Core Concepts
Spacerini simplifies the creation and deployment of search engines, enabling qualitative analysis of text datasets.
Abstract
1. Introduction
Data commoditization transforms computer science.
Large language models rely on vast text datasets.
Training often precedes understanding data.
Importance of distinguishing data availability vs. appropriateness.
2. Background and Related Work
Recent proliferation of large-scale text datasets in NLP.
Focus on data understanding and governance gaining traction.
Efforts to standardize reproducible metrics for datasets.
3. Spacerini
Modular framework integrating Pyserini with Hugging Face ecosystem.
Streamlines process from dataset to search interface deployment.

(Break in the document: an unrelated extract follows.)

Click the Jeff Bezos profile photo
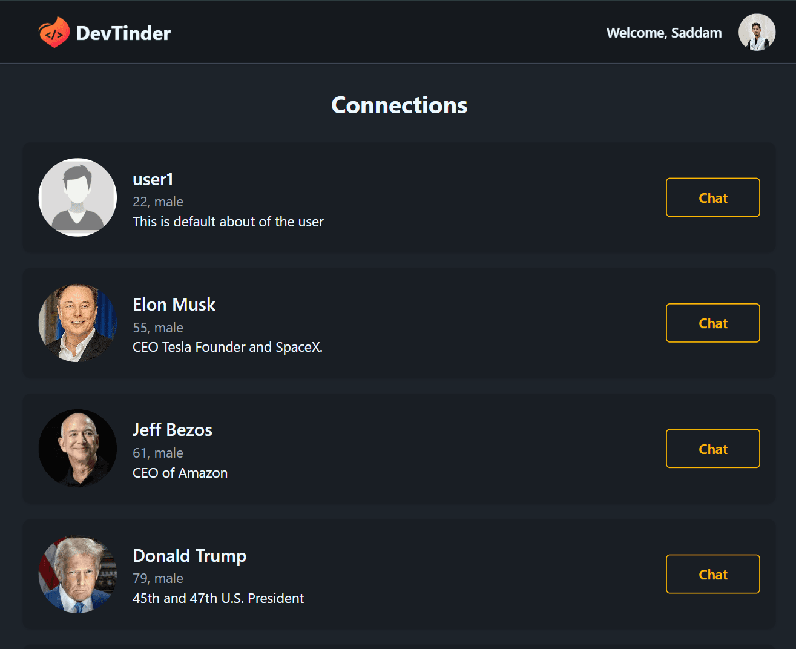click(77, 449)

Loading Data, Pre-processing, Indexing, Template-based Interfaces, Deployment to Hugging Face Spaces.
4. Use Cases and Demonstrations
Benefits for NLP researchers, IR researchers, Linguists, Digital Humanists, IR Students, Shared Task Organizers, Tech Journalists.
Specific examples like XSUM dataset index demo.
5. Limitations and Future Plans
Disk space limit on Hugging Face Spaces a constraint.
Planned improvements include better documentation and tokenization support.
6. Conclusion
Spacerini facilitates quick deployment of search indexes for qualitative analysis of text datasets.
Stats
"We demonstrate a portfolio of 13 search engines created with Spacerini for different use cases."
"The disk space limit imposed by Hugging Face Spaces is currently set to 50 GB for the free tier."
"Planned improvements include automating the creation of dataset cards when pushing an index to the Hugging Face Hub."
Quotes
"Being unable to easily audit large datasets incentivizes researchers to release models trained on data they do not truly understand."
"Understanding the training data is a critical step in releasing and auditing large language models."
"Spacerini leverages features from both the Pyserini toolkit and the Hugging Face ecosystem."